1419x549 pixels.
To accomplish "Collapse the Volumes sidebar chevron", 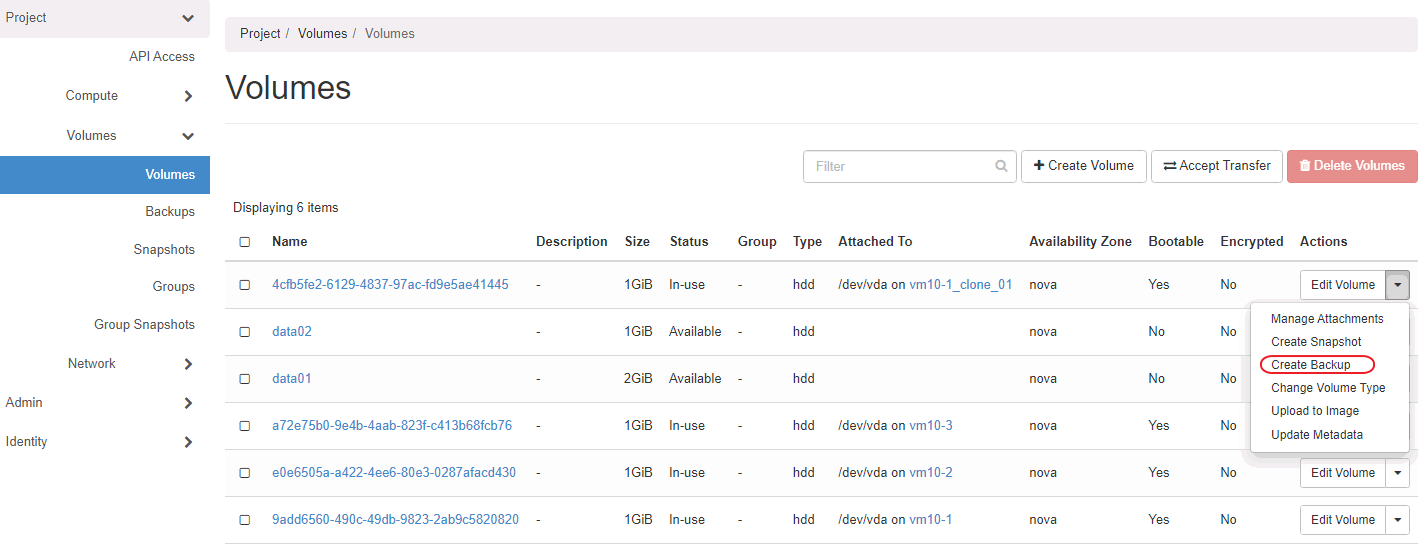I will [x=188, y=136].
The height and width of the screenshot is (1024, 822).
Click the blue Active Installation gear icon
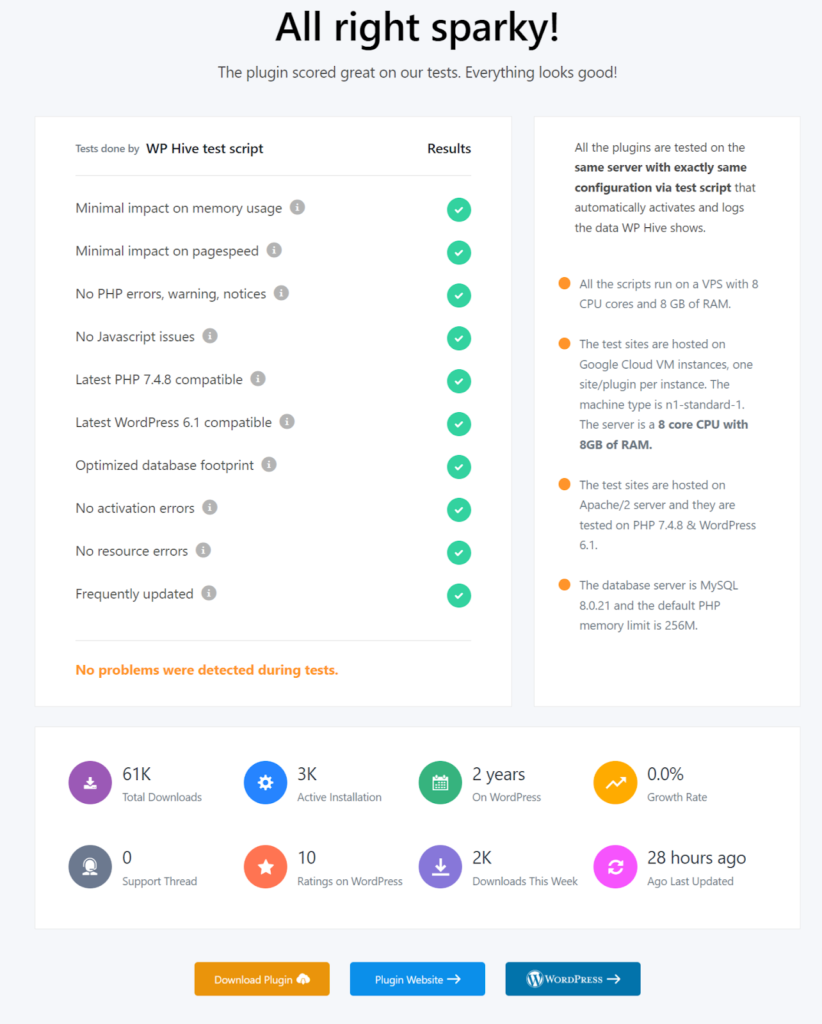click(x=265, y=783)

■ ■ ■ ■ ■ ■ ■

* Exercise description: For this exercise, write out exactly the lines from the one with "The height and" through the last line of the records, inclusive, and leave each picture out.

* Answer box:
The height and width of the screenshot is (1024, 822).
Click the blue Active Installation gear icon
click(x=265, y=783)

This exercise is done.